The problem: From the entries below, copy every line that has the word "panel".

Source data:
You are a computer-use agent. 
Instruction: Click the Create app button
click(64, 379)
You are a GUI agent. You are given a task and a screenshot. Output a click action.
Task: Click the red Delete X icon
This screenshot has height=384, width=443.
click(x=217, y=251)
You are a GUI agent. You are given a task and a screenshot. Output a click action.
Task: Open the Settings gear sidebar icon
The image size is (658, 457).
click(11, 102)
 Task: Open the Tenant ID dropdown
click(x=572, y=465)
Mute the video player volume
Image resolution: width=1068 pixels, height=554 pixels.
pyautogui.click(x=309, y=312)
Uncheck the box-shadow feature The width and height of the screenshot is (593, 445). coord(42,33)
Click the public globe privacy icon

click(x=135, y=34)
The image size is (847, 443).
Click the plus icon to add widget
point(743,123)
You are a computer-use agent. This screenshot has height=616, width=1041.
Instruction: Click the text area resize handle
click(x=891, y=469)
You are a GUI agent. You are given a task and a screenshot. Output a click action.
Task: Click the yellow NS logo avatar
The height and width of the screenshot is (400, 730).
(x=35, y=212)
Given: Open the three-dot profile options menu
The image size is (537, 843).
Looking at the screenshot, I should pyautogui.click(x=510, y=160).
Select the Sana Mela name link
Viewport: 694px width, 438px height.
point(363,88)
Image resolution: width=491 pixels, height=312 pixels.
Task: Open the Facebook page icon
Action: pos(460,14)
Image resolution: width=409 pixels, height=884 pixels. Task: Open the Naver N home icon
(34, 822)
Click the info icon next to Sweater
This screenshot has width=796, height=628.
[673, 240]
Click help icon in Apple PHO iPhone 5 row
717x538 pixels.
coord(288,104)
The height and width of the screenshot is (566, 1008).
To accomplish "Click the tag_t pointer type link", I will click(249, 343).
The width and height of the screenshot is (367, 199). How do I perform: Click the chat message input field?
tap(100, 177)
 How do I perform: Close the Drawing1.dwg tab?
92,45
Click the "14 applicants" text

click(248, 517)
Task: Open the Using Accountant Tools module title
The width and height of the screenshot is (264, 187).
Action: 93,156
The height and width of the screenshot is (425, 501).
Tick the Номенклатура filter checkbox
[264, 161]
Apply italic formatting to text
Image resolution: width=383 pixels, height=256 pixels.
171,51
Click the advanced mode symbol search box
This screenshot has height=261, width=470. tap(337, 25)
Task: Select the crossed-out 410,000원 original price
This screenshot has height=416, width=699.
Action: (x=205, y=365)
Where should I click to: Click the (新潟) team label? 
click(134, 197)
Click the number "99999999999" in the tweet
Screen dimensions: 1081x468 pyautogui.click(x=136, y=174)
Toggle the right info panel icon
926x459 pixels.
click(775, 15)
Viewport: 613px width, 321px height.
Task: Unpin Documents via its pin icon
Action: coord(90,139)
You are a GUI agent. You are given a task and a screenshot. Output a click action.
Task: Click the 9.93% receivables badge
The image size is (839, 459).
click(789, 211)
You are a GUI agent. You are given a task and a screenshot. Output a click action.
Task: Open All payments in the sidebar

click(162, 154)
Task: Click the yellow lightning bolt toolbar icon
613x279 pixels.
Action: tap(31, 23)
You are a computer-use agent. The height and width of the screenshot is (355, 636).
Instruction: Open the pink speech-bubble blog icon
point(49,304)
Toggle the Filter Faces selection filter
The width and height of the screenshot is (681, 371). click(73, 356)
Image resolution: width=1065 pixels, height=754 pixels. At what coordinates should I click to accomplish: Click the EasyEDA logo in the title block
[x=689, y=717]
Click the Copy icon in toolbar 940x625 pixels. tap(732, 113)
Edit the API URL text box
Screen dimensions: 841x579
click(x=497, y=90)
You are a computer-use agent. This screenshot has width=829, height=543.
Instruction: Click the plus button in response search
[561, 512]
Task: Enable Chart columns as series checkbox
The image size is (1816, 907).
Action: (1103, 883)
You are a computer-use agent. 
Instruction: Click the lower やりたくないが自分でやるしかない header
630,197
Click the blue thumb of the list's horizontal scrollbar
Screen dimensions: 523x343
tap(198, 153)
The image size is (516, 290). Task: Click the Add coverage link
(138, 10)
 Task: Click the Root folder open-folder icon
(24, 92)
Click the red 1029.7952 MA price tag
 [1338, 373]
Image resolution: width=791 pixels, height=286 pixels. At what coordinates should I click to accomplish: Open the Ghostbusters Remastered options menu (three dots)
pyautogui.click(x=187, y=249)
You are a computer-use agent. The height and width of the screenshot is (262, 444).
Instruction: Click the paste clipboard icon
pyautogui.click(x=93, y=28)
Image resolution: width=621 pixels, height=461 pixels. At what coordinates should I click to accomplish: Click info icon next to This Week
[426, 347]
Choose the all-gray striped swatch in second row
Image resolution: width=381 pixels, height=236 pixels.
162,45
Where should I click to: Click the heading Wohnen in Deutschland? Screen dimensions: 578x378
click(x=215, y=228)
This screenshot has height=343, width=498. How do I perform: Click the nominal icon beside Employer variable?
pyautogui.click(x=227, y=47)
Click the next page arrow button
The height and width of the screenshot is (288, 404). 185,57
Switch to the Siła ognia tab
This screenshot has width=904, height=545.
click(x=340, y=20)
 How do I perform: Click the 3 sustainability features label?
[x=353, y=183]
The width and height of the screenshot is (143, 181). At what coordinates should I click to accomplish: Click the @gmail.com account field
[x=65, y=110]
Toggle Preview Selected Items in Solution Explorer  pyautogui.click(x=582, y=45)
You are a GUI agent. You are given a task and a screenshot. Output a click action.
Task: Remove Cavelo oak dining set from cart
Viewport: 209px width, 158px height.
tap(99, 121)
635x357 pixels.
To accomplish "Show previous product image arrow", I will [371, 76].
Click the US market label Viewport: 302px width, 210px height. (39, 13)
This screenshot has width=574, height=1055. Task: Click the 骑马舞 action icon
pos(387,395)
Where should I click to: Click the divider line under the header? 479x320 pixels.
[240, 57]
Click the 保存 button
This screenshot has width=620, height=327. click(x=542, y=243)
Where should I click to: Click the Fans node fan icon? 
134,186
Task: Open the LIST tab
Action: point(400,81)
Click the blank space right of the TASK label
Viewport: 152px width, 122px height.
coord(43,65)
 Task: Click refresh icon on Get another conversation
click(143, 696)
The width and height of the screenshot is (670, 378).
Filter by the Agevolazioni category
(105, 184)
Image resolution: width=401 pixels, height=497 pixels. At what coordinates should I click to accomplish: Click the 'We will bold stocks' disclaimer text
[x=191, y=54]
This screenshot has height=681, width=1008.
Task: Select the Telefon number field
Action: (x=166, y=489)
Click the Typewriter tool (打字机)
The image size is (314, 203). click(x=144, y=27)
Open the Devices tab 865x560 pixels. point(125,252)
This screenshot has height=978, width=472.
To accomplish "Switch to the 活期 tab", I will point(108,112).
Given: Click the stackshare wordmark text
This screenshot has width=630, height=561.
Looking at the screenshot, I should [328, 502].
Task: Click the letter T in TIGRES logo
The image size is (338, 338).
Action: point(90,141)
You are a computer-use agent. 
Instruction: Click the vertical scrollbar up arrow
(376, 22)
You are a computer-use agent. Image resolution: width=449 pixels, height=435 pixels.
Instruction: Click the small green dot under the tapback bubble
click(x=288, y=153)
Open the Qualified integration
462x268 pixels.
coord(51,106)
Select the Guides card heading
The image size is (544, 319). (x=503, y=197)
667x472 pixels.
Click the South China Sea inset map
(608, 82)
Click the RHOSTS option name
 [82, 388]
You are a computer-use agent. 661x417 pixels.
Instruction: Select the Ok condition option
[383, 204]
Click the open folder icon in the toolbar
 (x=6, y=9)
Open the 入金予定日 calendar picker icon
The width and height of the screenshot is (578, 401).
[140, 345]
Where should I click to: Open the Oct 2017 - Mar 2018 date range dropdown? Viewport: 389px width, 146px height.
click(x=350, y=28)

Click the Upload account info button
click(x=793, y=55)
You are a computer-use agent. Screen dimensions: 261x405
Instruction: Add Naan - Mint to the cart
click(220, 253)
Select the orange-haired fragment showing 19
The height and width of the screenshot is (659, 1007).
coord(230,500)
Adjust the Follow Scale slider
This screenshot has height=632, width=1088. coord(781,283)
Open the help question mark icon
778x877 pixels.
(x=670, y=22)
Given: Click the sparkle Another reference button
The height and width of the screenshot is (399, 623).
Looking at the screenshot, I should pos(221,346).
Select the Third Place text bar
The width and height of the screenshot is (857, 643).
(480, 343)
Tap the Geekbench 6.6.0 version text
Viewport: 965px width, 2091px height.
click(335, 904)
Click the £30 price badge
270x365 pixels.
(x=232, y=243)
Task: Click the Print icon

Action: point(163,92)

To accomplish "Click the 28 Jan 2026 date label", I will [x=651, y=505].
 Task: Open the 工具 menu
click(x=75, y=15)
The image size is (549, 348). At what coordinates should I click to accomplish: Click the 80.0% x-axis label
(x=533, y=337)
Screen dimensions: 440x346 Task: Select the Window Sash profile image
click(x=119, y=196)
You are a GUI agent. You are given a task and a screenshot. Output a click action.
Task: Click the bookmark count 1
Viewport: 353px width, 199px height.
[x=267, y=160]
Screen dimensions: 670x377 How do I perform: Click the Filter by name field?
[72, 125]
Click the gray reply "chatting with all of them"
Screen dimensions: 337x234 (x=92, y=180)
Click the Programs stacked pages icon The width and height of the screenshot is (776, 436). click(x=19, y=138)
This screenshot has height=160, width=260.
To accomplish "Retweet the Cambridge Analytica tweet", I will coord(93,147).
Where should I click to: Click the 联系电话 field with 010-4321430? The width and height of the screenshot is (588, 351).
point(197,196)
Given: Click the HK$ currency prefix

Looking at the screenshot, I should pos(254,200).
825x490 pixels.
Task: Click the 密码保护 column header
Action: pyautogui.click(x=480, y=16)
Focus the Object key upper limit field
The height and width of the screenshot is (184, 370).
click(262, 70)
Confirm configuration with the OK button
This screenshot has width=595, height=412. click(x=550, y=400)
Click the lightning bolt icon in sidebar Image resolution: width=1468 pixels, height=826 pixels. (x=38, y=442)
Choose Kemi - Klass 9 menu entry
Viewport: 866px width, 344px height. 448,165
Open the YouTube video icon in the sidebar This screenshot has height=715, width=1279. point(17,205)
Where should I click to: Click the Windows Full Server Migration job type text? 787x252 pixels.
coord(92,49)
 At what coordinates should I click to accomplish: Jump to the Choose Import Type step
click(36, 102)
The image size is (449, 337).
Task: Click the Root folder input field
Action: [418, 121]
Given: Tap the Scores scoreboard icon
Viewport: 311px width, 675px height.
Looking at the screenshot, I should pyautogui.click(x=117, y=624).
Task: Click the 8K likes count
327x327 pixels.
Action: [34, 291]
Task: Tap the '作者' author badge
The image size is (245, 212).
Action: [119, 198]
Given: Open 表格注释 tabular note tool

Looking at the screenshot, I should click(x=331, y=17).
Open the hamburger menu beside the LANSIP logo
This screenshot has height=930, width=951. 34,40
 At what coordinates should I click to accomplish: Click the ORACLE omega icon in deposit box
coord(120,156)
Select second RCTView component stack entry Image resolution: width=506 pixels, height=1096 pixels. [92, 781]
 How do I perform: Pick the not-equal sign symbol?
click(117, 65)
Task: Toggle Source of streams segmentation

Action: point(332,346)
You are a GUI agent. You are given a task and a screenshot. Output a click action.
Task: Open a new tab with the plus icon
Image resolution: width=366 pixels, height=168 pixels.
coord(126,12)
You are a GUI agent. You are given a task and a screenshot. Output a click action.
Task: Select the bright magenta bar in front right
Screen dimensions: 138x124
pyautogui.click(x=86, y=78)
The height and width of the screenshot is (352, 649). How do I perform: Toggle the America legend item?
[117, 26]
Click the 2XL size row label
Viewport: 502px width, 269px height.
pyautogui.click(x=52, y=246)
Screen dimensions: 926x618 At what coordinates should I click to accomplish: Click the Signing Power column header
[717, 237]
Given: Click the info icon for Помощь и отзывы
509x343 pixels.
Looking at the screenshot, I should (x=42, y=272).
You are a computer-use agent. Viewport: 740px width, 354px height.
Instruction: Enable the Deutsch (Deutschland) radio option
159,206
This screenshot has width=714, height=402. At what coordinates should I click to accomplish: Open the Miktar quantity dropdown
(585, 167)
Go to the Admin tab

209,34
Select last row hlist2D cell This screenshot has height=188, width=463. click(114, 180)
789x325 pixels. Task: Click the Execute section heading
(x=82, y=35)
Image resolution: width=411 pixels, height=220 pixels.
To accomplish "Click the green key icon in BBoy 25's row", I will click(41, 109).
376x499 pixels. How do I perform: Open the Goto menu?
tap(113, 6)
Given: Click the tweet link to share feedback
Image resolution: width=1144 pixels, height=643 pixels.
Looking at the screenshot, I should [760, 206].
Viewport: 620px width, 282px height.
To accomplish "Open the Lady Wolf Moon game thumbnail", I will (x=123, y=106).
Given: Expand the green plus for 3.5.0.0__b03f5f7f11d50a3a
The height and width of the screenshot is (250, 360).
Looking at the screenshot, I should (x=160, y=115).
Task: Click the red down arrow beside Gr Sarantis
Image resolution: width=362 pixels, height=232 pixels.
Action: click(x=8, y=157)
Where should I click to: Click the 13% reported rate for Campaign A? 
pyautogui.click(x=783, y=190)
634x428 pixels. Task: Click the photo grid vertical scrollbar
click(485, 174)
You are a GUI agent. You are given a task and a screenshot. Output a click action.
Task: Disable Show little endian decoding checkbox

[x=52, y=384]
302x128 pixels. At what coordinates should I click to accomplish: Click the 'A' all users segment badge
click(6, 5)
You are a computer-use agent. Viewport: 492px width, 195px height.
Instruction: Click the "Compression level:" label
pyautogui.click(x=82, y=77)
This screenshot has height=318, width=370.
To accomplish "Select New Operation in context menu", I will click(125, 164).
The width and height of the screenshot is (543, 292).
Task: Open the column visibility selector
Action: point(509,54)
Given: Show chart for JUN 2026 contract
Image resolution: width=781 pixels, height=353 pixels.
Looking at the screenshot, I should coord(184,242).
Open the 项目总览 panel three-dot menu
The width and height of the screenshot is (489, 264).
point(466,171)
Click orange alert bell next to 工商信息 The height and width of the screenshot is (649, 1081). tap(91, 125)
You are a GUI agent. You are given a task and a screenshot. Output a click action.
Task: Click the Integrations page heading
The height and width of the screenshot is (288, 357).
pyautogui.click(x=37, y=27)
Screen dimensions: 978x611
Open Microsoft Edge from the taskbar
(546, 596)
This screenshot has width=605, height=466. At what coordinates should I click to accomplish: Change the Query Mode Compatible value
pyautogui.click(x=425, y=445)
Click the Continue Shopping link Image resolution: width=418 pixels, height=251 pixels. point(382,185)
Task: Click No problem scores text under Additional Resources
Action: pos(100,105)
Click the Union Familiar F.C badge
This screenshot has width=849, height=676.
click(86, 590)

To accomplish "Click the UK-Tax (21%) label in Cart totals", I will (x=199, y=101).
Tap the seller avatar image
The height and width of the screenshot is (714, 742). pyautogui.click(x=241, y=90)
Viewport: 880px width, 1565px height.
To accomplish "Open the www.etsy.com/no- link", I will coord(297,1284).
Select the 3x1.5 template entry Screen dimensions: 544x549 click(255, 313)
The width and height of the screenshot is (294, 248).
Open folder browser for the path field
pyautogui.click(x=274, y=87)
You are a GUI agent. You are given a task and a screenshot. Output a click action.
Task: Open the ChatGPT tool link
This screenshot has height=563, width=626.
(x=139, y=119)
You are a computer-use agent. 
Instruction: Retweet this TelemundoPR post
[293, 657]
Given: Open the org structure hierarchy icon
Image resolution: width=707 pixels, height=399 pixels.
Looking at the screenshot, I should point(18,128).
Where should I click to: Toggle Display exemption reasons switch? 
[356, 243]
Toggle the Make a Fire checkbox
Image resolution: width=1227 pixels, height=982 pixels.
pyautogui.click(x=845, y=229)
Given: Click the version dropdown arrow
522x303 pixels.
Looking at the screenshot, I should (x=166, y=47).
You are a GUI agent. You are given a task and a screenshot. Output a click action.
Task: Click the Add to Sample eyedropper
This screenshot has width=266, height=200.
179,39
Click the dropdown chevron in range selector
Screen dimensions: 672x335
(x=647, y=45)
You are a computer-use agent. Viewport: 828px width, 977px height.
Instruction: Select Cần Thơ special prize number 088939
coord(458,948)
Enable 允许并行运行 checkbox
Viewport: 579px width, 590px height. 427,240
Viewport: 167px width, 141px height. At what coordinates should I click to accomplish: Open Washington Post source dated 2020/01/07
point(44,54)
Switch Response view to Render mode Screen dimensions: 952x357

Response box:
Toggle the right info panel icon
Open the 项目总览 panel three-dot menu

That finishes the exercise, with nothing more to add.